Section of Molecular Metabolism and Nutrition, Laboratory of Pediatrics, University of Groningen, University Medical Center Groningen , Groningen , The Netherlands.
Pediatric Gastroenterology and Hepatology, University of Groningen, University Medical Center , Groningen , The Netherlands.
Am J Physiol Gastrointest Liver Physiol. 2019 Mar 1;316(3):G404-G411. doi: 10.1152/ajpgi.00188.2018. Epub 2019 Jan 17.

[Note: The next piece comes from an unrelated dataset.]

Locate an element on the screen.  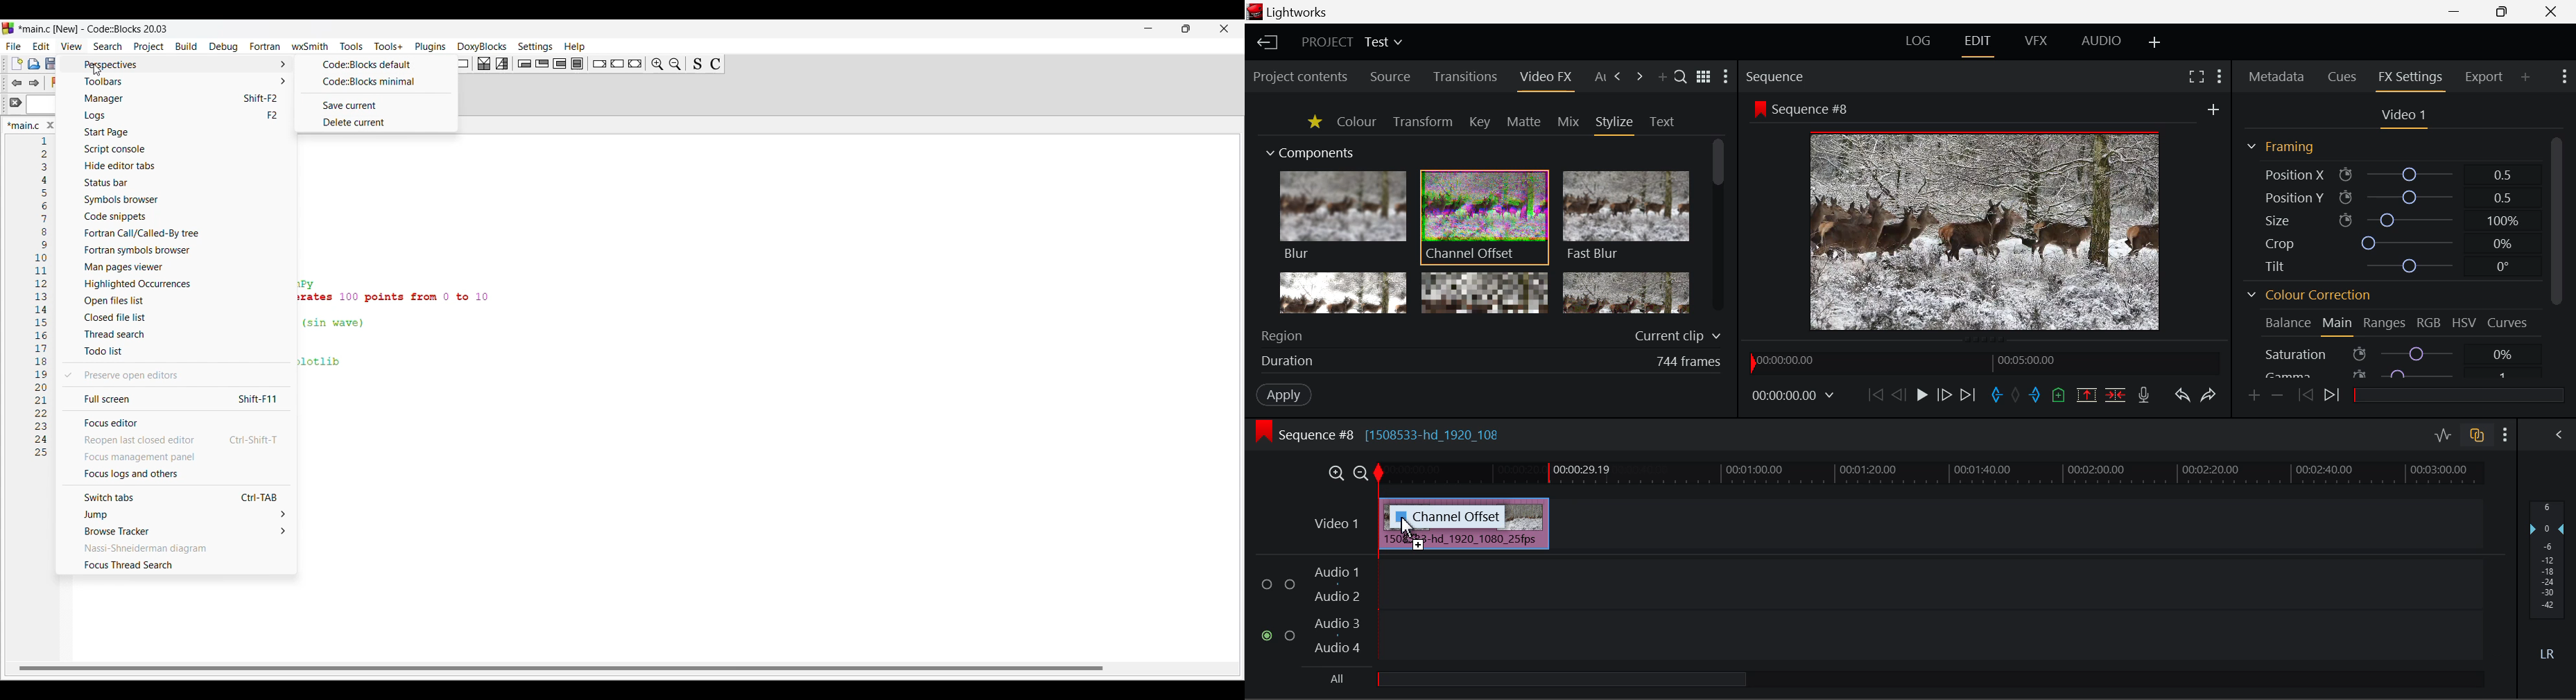
Minimize is located at coordinates (1149, 29).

The gastrointestinal phenotype of cystic fibrosis (CF) features intestinal bile acid (BA) malabsorption, impaired intestinal farnesoid X receptor (FXR) activation, and consequently reduced fibroblast growth factor 19 (FGF19, FGF15 in mice) production. The osmotic laxative polyethylene glycol (PEG) has been shown to decrease intestinal mucus accumulation in CF mice and could, by doing so, improve BA reabsorption. Here we determined the effect of PEG on BA excretion and FXR-FGF15 signaling in CF mice. Male Cftr (CF) and wild-type (WT) littermates were administered PEG 4000 in drinking water and fed either chow or a semisynthetic diet. PEG was withdrawn for 3 days before termination. Fecal BA excretion was measured at PEG dosages of 37 g/l (100%) and 0 g/l (0%). Ileal FXR activation was assessed by gene expression of its downstream targets Fgf15 and small heterodimer partner ( Shp). In CF mice, PEG withdrawal increased fecal BA excretion on either diet compared with full PEG dosage (chow, 2-fold, P = 0.06; semisynthetic, 4.4-fold, P = 0.007). PEG withdrawal did not affect fecal BA excretion in WT mice on either diet. After PEG withdrawal, gene expression levels of intestinal FXR target genes Fgf15 and Shp were decreased in CF mice but unaffected in WT littermates. PEG did not affect the gene expression of the main intestinal BA transporter apical sodium-dependent bile acid transporter (ASBT). PEG treatment ameliorates intestinal BA malabsorption in CF mice and restores intestinal FXR-FGF15 signaling, independent from Asbt gene expression. These findings highlight the potential of PEG in the prevention and treatment of the gastrointestinal phenotype of CF. NEW & NOTEWORTHY A gastrointestinal feature of cystic fibrosis is bile acid malabsorption and consequent impairment of farnesoid X receptor (FXR)-fibroblast growth factor 15 (FGF15) signaling. FXR-FGF15 signaling regulates various metabolic processes and could be implicated in metabolic and gastrointestinal complications of cystic fibrosis, such as diabetes and liver disease. In cystic fibrosis mice, treatment with the osmotic laxative polyethylene glycol is associated with decreased fecal bile acid loss and restoration of FXR-FGF15 signaling.
囊性纤维化(CF)的胃肠道表型特征为肠道胆汁酸(BA)吸收不良、肠法尼醇 X 受体(FXR)激活受损,进而导致成纤维细胞生长因子 19(FGF19,在小鼠中为 FGF15)产生减少。渗透型轻泻剂聚乙二醇(PEG)已被证明可减少 CF 小鼠的肠道粘液积聚,并可由此改善 BA 重吸收。本研究旨在确定 PEG 对 CF 小鼠 BA 排泄和 FXR-FGF15 信号传导的影响。雄性 Cftr(CF)和野生型(WT)同窝仔鼠给予 PEG 4000 饮用水,并分别给予标准饲料或半合成饮食。在处死前,PEG 停用 3 天。PEG 剂量为 37 g/L(100%)和 0 g/L(0%)时,测定粪便 BA 排泄量。通过其下游靶基因 Fgf15 和小异二聚体伴侣(Shp)的基因表达来评估回肠 FXR 激活情况。在 CF 小鼠中,与 PEG 全剂量时相比,PEG 停用后两种饮食的粪便 BA 排泄均增加(标准饲料,2 倍,P=0.06;半合成饮食,4.4 倍,P=0.007)。PEG 停用对 WT 同窝仔鼠两种饮食的粪便 BA 排泄均无影响。PEG 停用后,CF 小鼠的肠道 FXR 靶基因 Fgf15 和 Shp 的基因表达水平降低,但 WT 同窝仔鼠不受影响。PEG 不影响主要肠道 BA 转运体顶端钠依赖性胆汁酸转运体(ASBT)的基因表达。PEG 治疗可改善 CF 小鼠的肠道 BA 吸收不良,并恢复肠道 FXR-FGF15 信号,与 Asbt 基因表达无关。这些发现强调了 PEG 在预防和治疗 CF 胃肠道表型中的潜力。